Source records:
= Beginning of Section =
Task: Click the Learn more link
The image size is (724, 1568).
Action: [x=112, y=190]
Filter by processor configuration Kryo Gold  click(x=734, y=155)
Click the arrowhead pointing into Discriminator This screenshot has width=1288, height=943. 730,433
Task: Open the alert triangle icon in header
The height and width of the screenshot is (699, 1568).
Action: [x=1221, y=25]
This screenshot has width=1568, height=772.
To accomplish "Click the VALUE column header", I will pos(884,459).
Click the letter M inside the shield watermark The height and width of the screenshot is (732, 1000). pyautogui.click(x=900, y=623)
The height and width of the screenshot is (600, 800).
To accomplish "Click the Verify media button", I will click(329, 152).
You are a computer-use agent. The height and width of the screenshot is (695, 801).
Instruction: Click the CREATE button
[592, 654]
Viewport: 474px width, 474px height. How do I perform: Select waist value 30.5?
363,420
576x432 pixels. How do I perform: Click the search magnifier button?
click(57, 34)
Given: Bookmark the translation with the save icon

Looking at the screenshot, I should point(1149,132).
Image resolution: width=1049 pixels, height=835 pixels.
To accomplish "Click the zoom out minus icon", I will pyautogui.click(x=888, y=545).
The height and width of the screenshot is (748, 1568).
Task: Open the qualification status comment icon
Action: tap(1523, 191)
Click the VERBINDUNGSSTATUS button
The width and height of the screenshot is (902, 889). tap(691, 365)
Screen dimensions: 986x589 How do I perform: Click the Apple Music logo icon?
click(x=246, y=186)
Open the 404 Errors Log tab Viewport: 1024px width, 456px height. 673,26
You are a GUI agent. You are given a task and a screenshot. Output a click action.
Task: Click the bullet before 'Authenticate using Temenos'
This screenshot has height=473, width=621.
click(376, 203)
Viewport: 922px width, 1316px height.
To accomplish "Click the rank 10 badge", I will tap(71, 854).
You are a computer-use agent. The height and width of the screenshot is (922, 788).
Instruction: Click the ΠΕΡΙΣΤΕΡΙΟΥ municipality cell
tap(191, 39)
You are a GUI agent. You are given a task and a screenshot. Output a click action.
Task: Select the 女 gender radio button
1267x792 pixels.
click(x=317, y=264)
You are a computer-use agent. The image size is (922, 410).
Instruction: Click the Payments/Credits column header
= End of Section =
Output each line exactly, from the first line of the data down to the line that contains "Image resolution: width=1049", both included.

Task: Click the Learn more link
The image size is (724, 1568).
Action: [x=112, y=190]
Filter by processor configuration Kryo Gold  click(x=734, y=155)
Click the arrowhead pointing into Discriminator This screenshot has width=1288, height=943. 730,433
Task: Open the alert triangle icon in header
The height and width of the screenshot is (699, 1568).
Action: [x=1221, y=25]
This screenshot has width=1568, height=772.
To accomplish "Click the VALUE column header", I will pos(884,459).
Click the letter M inside the shield watermark The height and width of the screenshot is (732, 1000). pyautogui.click(x=900, y=623)
The height and width of the screenshot is (600, 800).
To accomplish "Click the Verify media button", I will click(329, 152).
You are a computer-use agent. The height and width of the screenshot is (695, 801).
Instruction: Click the CREATE button
[592, 654]
Viewport: 474px width, 474px height. How do I perform: Select waist value 30.5?
363,420
576x432 pixels. How do I perform: Click the search magnifier button?
click(57, 34)
Given: Bookmark the translation with the save icon

Looking at the screenshot, I should point(1149,132).
Image resolution: width=1049 pixels, height=835 pixels.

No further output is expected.